The shift to lit fiber is bad news for Level 3, which has seen some dark-fiber supply deals canceled.
The service provider landscape wouldnt look so strange if the industry wasnt in the throes of a hangover from a reckless spending orgy.
“The Internet was the next big thing, and everyone wanted a piece of the action,” says Jeff Moore, an analyst at Current Analysis. “They later learned there were simply too many players.”
Aerie Networks hopes to attract service provider and Fortune 500 customers with its plan to bury 432 fibers in the ground and let the biggest businesses light their own networks. But its planned 20,000-mile build out is in dead stall because money isnt chasing after schemes to provide merely dark fiber.
“The train had already left the station for Aerie,” Moore says.
There is also the issue of technology advances that foiled many competitive business plans. When Dense Wave Division Multiplexing can carry 64 channels of traffic on a single optic fiber, there suddenly isnt a need for two dozen companies with nationwide networks. Likewise, each metro market might have room for only two or three players.
Many competitive carriers with nationwide plans are in trouble, though some have advantages that could yet land them a niche or a bonanza.
360Networks revenue grew 240 percent last quarter, but it is cash poor, has cut back on plans for an Asia network and doesnt show up in bid wars with Broadwing and Qwest. The company is trolling for $300 million to meet loan obligations, and two weeks ago admitted it would miss a $10.9 million interest payment.
PSINet, potent enough a few years ago to pay for naming rights to a National Football League stadium, is in Chapter 11; executives blame too many deals with customers that tanked. At last report, PSINet had just $520 million in cash. It has points of presence in 900 cities on five continents, but its notices of default on equipment leases are rising.

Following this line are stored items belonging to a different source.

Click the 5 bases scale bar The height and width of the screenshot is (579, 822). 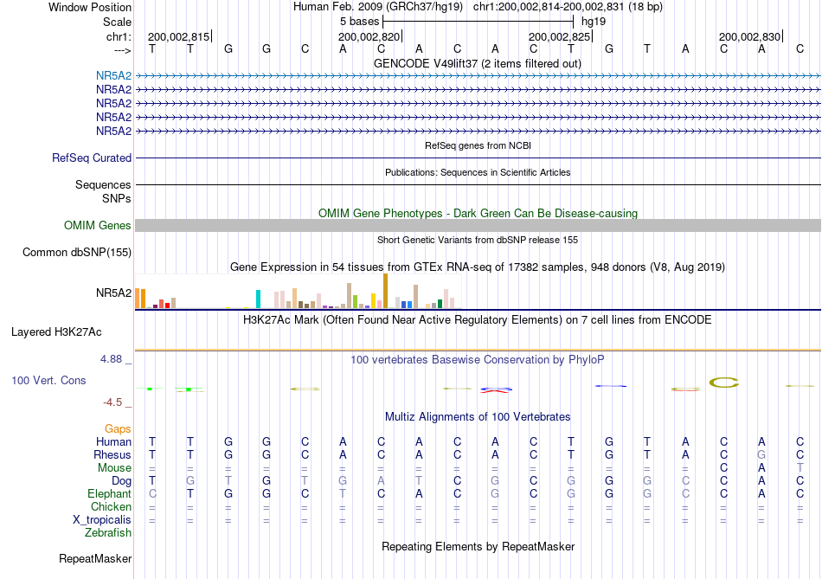coord(478,22)
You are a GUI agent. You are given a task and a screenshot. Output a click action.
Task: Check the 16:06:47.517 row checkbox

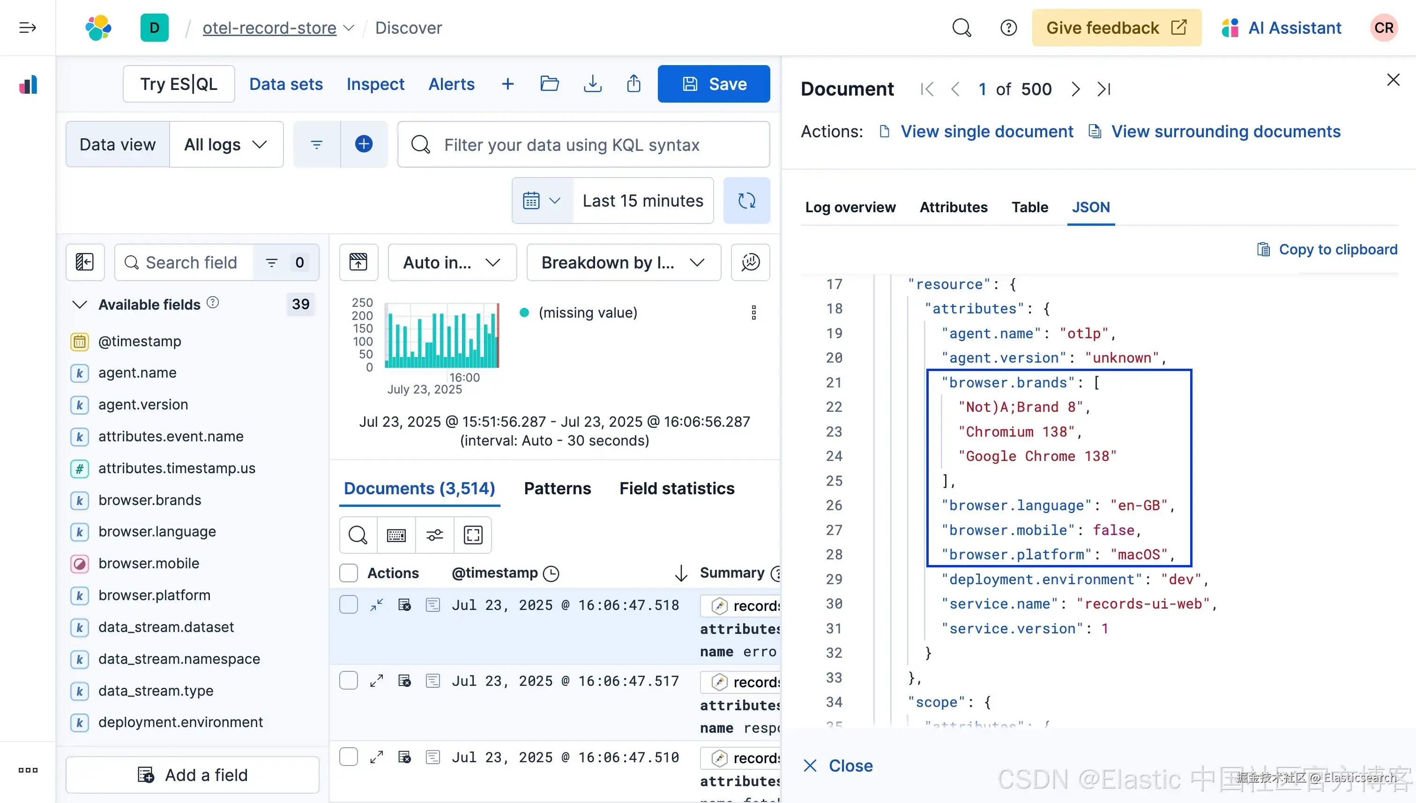tap(349, 681)
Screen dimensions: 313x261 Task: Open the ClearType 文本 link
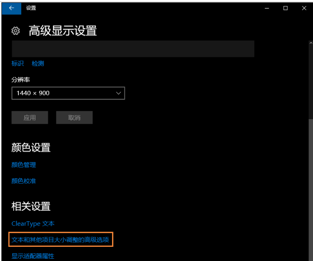tap(33, 224)
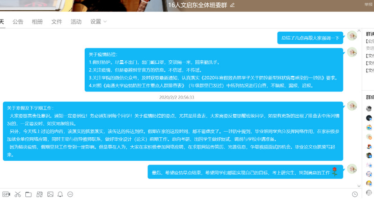374x199 pixels.
Task: Click the red packet icon in toolbar
Action: click(39, 194)
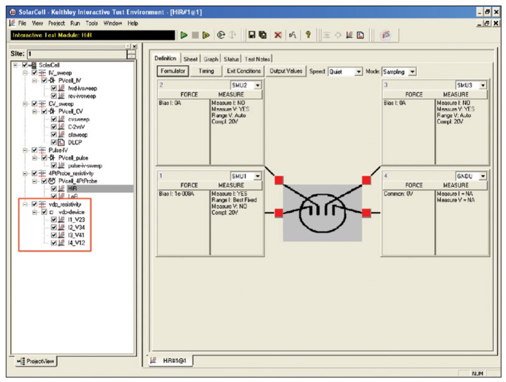Viewport: 506px width, 382px height.
Task: Click the Repeat run circular arrow icon
Action: pyautogui.click(x=221, y=35)
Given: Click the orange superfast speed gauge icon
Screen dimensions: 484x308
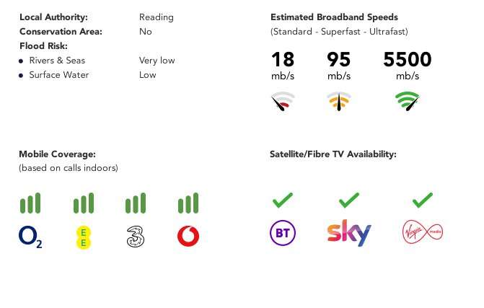Looking at the screenshot, I should (339, 101).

XO has a $2.5 billion gap between its cash on hand and what it needs to complete its network. The fixed wireless player looked as if it might join others in the competitive carrier hospice, but in late April it received $250 million from Forstmann Little & Co. “Getting a chunk of money like that is good news in two ways,” says Michael Howard, an analyst at Infonetics Research. “It means they can build out their network, and it will help maintain confidence in XO.”
Still, XO is delaying the lighting of its intercity fiber and recently canceled plans to purchase Level 3s dark fiber in Europe.
“XO is a high-wire act with very heavy debt, but also a huge number of customers,” Moore says. “They have so many problems and so much promise at the same time. Theyll be one of the true bellwethers for the success or failure of the [competitive carrier] market.”
PSINets chances of being acquired are not good. The stronger service providers are acting like vultures, waiting to pick up assets for pennies on the dollar in bankruptcy court.
“So many are going bankrupt that the price of the assets is declining,” Moore says. AT&T got a great bargain when it paid $135 million for NorthPoint Communications central office gear, but didnt take its customers.
Similar tightfistedness and the willingness to say “no” to equipment vendors until prices are deeply discounted might save some of the competitive carriers, too.
Competitive carriers say that the incumbent carriers are enjoying “most favored carrier” status. If the Bells win legislation allowing them to sell long-distance in their service regions, the odds against the competitive carriers will increase.
“The incumbent carriers are almost all winning, and the competitive carriers are almost all losing. That speaks volumes,” Moore says.
Regional carriers win when they outmaneuver competitors trying to move into the local telephone market. And when the competitors win, the regional Bells still win, because theyre paid for sharing their routes.
“After the nuclear war, there will be two survivors: cockroaches and RBOCs [regional Bell operating companies],” Moore says.